Ever since an unathletic high school classmate tried to get out of gym class one day by pleading jet lag (he’d recently flown from Florida to Chicago), I have been fascinated and delighted by horrible excuses. And so I’m grateful to the reader who sent along this story spotlighting the worst excuse I’ve ever heard, proffered recently by a Canadian defendant on trial for attempted murder. It’s my hope that this will be the first of a long-running series spotlighting unconvincing alibis.
Name: Richard Keith Blake
Crime: Attempted murder.
The facts: In June 2010, two Ottawa residents were brutally attacked during a home invasion. François Renaud was stabbed about 20 times; his wife, Amalie Thomas, had her throat cut all the way back to her spine. Amazingly, both lived. Soon thereafter, Richard Keith Blake was arrested and charged with attempted murder. The evidence against him seemed overwhelming: He was caught driving Renaud and Thomas’s SUV; bloody gloves and a bloody knife were found inside the car; knives matching those used in the attack were found on top of Blake’s microwave; Renaud’s blood was found on Blake’s T-shirt; Renaud and Thomas both identified Blake as the man who had almost stabbed them both to death.

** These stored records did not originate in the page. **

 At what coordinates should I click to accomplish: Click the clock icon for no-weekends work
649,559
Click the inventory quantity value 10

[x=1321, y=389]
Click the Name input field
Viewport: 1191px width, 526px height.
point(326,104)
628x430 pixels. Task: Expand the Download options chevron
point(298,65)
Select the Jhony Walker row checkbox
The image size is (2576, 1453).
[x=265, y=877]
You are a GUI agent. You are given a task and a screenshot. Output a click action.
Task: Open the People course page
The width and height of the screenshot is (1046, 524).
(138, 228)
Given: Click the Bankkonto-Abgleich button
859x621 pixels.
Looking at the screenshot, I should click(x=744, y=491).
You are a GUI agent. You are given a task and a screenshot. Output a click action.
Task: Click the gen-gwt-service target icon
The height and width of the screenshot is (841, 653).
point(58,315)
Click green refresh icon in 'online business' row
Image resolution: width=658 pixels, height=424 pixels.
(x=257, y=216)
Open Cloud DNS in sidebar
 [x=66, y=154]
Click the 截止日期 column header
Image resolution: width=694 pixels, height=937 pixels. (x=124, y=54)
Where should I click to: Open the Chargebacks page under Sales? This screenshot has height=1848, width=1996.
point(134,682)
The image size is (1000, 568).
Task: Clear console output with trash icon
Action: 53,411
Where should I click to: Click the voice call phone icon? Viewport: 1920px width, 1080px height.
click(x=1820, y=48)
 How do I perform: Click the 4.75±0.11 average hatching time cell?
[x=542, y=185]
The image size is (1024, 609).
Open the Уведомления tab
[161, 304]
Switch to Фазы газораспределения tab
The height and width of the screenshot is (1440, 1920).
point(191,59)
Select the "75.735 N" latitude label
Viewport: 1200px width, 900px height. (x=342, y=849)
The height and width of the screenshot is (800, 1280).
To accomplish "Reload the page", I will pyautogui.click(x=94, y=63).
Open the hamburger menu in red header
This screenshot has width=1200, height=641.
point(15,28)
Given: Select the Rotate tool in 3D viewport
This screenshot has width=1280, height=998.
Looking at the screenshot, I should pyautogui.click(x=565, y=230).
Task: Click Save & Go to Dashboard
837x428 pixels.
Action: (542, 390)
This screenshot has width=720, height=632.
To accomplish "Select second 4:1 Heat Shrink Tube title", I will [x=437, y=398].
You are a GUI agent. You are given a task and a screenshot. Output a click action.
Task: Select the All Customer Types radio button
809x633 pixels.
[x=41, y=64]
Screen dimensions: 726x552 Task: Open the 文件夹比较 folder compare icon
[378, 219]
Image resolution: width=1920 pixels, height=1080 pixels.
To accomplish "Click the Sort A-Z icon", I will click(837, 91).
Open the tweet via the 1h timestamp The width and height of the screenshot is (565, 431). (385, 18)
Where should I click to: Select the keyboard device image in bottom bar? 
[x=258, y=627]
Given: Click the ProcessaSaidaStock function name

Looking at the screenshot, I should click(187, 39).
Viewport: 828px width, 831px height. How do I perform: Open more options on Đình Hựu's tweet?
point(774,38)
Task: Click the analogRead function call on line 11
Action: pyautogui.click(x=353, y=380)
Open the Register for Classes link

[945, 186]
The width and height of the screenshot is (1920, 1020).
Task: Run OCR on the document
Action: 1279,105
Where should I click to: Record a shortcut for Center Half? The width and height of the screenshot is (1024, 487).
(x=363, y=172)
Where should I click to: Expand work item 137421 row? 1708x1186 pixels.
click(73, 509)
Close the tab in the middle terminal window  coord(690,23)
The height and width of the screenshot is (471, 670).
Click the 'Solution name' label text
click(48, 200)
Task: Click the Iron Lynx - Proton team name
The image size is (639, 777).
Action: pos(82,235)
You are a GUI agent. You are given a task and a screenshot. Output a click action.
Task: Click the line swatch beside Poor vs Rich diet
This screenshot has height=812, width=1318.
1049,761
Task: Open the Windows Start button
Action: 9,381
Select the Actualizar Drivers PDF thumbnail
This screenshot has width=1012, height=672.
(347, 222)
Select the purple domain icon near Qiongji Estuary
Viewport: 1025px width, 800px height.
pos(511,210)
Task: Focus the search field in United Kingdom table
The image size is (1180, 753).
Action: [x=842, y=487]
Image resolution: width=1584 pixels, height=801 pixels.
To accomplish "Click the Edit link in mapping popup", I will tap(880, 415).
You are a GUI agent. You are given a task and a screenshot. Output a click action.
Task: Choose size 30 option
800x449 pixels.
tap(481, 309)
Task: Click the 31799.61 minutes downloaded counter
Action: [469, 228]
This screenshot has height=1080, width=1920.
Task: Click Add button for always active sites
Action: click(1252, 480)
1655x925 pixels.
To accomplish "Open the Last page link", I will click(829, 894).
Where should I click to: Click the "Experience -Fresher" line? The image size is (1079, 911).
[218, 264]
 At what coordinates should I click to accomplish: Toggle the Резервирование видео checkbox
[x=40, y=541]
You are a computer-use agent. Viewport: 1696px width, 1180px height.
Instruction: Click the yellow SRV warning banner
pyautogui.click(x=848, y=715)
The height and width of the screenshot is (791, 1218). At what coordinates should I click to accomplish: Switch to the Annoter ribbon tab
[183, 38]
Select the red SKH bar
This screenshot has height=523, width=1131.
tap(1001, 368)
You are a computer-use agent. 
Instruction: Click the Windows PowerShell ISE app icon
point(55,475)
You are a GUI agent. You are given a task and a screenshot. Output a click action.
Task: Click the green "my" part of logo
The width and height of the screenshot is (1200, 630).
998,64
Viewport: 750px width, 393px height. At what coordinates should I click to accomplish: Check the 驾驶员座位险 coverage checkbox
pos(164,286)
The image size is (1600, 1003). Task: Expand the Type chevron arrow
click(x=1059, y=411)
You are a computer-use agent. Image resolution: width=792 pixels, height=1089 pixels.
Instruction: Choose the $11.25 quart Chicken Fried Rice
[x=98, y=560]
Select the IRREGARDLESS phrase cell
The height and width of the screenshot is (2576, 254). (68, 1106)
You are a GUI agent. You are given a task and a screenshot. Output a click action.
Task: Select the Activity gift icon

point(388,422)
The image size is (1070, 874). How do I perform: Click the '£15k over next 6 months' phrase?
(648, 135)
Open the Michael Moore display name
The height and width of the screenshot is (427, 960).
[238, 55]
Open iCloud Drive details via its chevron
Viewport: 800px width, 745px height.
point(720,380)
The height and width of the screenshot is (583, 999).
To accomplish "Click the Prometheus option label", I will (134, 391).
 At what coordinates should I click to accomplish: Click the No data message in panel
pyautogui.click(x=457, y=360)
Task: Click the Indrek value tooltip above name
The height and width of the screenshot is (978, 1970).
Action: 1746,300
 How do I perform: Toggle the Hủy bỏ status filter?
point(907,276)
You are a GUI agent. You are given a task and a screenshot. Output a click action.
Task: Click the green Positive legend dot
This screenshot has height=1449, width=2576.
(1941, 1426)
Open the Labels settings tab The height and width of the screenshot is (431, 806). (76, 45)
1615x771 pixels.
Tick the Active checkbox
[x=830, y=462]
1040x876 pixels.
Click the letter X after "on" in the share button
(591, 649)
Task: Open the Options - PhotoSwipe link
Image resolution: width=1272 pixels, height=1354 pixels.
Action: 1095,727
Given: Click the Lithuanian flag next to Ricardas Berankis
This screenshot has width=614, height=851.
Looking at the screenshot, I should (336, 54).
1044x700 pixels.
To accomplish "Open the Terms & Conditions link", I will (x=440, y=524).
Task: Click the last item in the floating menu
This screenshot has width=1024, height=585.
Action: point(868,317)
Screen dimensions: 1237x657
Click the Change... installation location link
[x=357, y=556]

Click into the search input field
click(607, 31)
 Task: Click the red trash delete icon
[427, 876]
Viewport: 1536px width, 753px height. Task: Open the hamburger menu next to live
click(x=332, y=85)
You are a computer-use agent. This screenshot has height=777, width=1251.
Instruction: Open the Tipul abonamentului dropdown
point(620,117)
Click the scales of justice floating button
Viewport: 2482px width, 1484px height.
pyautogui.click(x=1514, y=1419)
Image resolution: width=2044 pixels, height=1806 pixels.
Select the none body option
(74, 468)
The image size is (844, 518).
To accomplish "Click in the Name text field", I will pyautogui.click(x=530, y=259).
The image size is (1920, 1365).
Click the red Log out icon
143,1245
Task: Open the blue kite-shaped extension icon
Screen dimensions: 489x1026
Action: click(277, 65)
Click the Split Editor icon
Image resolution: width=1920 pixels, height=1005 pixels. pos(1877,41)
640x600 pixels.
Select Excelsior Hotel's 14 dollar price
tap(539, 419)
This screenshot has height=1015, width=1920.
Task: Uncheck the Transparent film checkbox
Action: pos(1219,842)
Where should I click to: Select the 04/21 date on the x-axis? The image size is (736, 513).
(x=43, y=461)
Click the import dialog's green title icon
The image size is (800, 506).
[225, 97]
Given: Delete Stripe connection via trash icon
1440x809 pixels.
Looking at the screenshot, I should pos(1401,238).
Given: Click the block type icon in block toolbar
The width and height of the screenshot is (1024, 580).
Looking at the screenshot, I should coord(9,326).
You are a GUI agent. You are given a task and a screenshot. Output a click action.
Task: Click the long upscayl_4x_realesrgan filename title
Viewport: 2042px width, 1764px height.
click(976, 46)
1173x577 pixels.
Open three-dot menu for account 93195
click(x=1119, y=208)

The alibi: At trial, Blake claimed it was all one big misunderstanding. I’ll let Andrew Seymour of the Ottawa Citizen take it from here:
Blake admitted he touched one of the knives and a pair of bloody gloves used during the attack after unwittingly being inserted into the crime by a mysterious stranger with “movie star white teeth” who hugged him and then offered him a free SUV at five in the morning, which he excitedly but naively accepted.
So far, so good. Granted, it’s not every day some guy you meet on the street offers you a free car. But stranger things have happened, and perhaps believing that he was participating in some Cash Cab-style game show, Blake got inside:
The knife and gloves were on the seat under a black Toronto Blue Jays toque matching the description of the one the attacker wore, that Blake said he immediately tried on after climbing into his new ride.
What’s better than a free car? A free car, a free hat, and a free knife. Thrilled by his amazing luck, Blake stopped at his house, where he packed an overnight bag before setting out to visit his mother. But police soon found Blake driving his sweet new ride, and tried to stop him. Blake banged into a police cruiser, ditched the SUV, and ran and hid in a tree. Sounds suspicious, right? Wrong:
Blake said he ran because that’s what his brain told him to do, but decided to stop when he realized he had no reason to run.
But the flies were bugging him, he said, so he climbed a tree to get away from the airborne insects.
So, to recap: A stranger offered Blake a free car, inside of which were several items that had just been used in a vicious stabbing. Blake touched all of these items, mixing his DNA with the blood of the stabbing victims, before becoming caught in an inexplicable police chase. Later, he hid in a tree to avoid being bitten by flies.
Hard to believe? According to Blake’s attorney, Glen Orr, the story is more plausible than the alternative: that Blake broke into Renaud and Thomas’s house at random, nearly killed both of them, and then fled in the victims’ SUV, leaving the weapons in the car. “Nobody could be that stupid to formulate a plan like that, it’s just impossible,” Orr said in court. “They’d have to be a roaring, raving lunatic to even contemplate that situation.”
You know who weren’t roaring, raving lunatics? The members of the jury. A “dejected-looking” Blake was convicted of the crime. He has not yet been sentenced.
Why this is a bad alibi: The old maxim about “the bigger the lie, the easier it is to believe” might work for governments, but it’s a terrible strategy for criminal defendants. Yes, “a mysterious stranger did it” is a standard criminal defense, but the excuse has to contain an element of plausibility. The free car, the mysterious stranger, and the vicious swarm of flies don’t quite hit the mark. And the part about how he put on the baseball hat he found in the car because he liked the Blue Jays? Please. Nobody likes the Blue Jays.